=== Begin Enclosure ===
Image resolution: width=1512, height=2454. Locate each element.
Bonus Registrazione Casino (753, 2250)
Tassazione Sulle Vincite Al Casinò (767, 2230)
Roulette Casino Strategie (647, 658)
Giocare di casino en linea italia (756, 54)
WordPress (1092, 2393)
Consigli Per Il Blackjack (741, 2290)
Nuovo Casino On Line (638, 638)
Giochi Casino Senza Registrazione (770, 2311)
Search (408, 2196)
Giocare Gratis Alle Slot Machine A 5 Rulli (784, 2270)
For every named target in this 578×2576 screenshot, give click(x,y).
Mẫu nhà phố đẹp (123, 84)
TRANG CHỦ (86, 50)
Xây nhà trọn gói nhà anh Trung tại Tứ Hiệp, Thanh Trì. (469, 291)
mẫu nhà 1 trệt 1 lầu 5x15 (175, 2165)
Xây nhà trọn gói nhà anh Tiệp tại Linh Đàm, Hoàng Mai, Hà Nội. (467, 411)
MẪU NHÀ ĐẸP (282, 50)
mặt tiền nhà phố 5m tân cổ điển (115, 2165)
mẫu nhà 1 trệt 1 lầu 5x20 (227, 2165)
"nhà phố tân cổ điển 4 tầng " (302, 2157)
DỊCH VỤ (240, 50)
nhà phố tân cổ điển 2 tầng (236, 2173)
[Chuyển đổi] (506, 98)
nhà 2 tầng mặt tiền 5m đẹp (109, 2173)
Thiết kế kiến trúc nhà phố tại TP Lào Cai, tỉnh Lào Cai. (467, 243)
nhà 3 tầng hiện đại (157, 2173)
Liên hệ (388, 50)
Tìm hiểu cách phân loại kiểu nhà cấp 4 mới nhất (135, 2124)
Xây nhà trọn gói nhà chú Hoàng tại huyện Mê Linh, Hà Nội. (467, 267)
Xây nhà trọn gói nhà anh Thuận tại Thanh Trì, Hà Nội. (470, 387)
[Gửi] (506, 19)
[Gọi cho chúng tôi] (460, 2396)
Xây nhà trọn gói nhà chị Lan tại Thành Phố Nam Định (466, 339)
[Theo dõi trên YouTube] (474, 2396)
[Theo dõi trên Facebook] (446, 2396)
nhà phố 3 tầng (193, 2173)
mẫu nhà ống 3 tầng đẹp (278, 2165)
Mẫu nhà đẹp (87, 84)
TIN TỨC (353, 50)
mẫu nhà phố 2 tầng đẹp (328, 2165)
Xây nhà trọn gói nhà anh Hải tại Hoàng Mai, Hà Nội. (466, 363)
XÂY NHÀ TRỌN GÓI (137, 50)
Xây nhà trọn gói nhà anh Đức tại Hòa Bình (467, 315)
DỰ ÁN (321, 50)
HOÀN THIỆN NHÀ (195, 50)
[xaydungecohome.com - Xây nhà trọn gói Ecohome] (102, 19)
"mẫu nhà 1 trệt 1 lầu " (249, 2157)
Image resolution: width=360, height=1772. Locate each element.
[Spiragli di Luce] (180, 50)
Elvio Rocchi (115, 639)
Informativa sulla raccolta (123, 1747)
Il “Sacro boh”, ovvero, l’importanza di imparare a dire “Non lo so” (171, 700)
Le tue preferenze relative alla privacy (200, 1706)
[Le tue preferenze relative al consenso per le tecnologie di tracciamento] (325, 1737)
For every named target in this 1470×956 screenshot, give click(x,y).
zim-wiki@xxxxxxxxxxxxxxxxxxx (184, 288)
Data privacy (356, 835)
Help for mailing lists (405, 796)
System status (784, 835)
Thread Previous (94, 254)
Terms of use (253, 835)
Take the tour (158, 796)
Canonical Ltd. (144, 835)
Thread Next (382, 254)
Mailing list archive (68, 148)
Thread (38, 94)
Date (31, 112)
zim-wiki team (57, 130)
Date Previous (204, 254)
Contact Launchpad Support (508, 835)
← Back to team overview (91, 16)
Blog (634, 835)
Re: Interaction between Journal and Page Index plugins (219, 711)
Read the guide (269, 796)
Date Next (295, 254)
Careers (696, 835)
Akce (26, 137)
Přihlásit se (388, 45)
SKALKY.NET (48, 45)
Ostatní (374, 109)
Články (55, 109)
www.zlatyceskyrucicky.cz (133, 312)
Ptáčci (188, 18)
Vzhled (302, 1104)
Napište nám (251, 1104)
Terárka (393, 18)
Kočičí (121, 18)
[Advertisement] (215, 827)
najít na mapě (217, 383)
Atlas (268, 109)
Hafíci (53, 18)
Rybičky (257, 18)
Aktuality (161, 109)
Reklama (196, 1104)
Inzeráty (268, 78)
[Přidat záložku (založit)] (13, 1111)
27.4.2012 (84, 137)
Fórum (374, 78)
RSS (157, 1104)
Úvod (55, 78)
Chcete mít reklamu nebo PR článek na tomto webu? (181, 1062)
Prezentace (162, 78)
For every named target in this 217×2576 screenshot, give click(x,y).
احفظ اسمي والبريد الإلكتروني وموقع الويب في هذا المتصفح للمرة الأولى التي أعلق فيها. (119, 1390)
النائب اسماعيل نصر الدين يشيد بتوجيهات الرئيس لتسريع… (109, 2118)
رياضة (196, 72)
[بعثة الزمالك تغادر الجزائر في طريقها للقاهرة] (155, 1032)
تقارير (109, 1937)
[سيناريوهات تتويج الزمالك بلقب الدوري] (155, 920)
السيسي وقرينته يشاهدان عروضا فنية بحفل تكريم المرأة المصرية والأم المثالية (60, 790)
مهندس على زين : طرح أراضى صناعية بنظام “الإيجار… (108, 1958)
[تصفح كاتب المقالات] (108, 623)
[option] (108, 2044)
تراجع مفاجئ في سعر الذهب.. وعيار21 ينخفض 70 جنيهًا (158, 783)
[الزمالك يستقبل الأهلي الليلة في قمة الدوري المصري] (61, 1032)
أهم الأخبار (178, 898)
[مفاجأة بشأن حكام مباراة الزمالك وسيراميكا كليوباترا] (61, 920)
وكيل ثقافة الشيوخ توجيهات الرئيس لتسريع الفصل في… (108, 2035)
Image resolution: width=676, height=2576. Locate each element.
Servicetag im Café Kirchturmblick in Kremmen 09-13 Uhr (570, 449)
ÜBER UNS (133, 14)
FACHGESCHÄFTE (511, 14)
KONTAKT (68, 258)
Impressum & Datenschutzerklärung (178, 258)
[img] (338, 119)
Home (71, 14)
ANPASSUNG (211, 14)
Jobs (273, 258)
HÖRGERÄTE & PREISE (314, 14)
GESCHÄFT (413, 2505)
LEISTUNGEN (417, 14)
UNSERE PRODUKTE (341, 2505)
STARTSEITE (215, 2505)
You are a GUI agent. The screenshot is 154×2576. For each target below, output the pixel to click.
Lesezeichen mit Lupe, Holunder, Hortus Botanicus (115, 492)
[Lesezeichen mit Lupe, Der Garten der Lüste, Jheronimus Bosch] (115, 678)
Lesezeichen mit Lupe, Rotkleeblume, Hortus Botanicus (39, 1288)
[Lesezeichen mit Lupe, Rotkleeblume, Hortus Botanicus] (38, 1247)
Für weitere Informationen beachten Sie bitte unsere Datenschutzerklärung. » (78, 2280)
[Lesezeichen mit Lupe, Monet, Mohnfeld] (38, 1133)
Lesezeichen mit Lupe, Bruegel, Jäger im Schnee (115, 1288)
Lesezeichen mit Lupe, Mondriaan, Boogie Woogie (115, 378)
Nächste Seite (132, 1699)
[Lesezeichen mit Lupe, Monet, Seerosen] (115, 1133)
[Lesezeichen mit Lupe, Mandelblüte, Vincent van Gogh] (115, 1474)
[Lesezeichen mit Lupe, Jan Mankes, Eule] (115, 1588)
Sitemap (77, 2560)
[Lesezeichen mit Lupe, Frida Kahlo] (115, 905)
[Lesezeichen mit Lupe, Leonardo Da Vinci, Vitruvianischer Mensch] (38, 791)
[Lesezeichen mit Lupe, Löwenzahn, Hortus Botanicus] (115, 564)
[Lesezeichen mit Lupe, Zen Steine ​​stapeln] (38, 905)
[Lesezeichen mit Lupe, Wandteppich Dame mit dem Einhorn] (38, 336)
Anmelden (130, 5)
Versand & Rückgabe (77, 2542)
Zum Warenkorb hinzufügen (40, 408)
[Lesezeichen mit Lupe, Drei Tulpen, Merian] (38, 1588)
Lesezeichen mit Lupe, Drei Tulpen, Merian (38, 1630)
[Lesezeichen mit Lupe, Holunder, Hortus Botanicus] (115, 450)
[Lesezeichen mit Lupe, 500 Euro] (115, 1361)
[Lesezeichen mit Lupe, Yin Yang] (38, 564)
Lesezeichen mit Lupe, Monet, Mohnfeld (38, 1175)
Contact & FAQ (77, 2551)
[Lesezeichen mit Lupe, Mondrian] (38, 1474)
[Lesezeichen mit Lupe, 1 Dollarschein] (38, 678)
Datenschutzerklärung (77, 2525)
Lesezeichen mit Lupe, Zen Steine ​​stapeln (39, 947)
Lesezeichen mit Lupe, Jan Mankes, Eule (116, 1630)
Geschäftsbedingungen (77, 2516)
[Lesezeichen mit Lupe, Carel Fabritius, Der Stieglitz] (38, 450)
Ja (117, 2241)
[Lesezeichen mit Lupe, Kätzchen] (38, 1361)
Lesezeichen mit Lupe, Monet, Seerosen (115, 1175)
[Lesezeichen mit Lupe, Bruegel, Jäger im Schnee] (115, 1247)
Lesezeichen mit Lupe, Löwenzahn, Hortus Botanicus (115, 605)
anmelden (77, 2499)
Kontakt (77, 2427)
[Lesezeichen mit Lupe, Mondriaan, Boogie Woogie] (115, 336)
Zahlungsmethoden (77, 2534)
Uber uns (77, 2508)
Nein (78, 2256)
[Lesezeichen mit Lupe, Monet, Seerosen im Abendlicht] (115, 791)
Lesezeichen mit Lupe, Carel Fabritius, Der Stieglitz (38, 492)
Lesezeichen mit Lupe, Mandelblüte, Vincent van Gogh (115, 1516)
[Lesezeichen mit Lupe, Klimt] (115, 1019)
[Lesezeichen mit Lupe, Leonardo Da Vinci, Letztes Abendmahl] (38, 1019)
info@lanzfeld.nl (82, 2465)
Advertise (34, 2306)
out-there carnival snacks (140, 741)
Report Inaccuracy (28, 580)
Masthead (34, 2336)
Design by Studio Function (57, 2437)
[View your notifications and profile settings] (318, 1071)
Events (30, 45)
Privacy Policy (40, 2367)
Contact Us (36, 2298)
=== End Enclosure ===
■ **Activity**
Respond with the lines above, from the one that holds "Lesezeichen mit Lupe, Carel Fabritius, Der Stieglitz (38, 492)" to the end of the listing, each repeated exactly, and with no other material.

■ **Solution below**
Lesezeichen mit Lupe, Carel Fabritius, Der Stieglitz (38, 492)
Lesezeichen mit Lupe, Mandelblüte, Vincent van Gogh (115, 1516)
[Lesezeichen mit Lupe, Klimt] (115, 1019)
[Lesezeichen mit Lupe, Leonardo Da Vinci, Letztes Abendmahl] (38, 1019)
info@lanzfeld.nl (82, 2465)
Advertise (34, 2306)
out-there carnival snacks (140, 741)
Report Inaccuracy (28, 580)
Masthead (34, 2336)
Design by Studio Function (57, 2437)
[View your notifications and profile settings] (318, 1071)
Events (30, 45)
Privacy Policy (40, 2367)
Contact Us (36, 2298)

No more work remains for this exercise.